--- Supplied material Enclosed Below ---

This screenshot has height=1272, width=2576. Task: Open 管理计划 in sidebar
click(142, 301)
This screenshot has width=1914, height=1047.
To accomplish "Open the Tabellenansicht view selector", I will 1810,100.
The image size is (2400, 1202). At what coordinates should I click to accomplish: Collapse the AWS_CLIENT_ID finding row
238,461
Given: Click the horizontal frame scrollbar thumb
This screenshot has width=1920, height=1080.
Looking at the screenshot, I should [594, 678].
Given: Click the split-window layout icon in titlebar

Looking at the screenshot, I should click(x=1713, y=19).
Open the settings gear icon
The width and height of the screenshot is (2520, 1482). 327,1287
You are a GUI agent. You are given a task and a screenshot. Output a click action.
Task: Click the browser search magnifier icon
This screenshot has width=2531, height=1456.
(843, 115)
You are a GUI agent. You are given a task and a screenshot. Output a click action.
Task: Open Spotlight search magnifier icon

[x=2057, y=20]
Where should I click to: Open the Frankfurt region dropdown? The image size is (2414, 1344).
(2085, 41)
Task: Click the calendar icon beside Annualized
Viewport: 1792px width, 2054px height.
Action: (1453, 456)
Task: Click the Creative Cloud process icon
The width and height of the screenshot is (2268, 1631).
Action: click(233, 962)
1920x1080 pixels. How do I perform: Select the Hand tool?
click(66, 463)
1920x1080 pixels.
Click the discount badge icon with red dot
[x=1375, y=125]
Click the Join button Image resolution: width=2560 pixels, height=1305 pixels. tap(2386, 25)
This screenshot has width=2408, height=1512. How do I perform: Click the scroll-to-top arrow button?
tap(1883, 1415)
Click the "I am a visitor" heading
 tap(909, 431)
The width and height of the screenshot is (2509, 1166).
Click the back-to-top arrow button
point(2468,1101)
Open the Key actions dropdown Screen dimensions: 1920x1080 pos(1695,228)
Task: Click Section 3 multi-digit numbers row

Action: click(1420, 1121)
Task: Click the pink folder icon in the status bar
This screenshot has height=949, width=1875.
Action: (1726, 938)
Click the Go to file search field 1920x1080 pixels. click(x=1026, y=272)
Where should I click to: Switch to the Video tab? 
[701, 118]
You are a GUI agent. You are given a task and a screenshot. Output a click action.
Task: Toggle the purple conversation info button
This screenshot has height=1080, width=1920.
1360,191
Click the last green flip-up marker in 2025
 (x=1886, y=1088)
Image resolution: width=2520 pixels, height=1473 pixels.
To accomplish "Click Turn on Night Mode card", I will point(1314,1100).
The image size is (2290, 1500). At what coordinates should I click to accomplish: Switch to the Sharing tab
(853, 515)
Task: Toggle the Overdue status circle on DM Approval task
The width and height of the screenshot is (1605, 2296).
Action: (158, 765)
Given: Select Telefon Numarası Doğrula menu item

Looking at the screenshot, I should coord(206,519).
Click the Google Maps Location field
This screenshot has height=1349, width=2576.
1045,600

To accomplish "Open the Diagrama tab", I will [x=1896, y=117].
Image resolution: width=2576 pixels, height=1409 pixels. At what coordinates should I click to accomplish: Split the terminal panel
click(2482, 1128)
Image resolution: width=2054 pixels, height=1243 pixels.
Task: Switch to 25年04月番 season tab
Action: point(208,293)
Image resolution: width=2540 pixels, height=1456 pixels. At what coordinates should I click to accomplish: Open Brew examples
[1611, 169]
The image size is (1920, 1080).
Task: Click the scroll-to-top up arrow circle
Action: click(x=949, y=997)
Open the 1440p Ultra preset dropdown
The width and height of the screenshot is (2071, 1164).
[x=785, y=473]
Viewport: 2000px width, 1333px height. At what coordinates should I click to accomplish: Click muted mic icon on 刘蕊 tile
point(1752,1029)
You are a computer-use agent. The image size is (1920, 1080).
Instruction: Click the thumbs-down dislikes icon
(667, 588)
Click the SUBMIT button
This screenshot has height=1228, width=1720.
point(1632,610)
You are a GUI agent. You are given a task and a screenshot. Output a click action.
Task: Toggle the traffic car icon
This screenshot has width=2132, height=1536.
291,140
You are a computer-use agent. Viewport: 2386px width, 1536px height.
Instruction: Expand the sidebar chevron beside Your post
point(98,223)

--- End of Enclosed Supplied material ---

Nothing but a number should be given: the count of lines in the data above with the word "status".

▸ Result for this task
2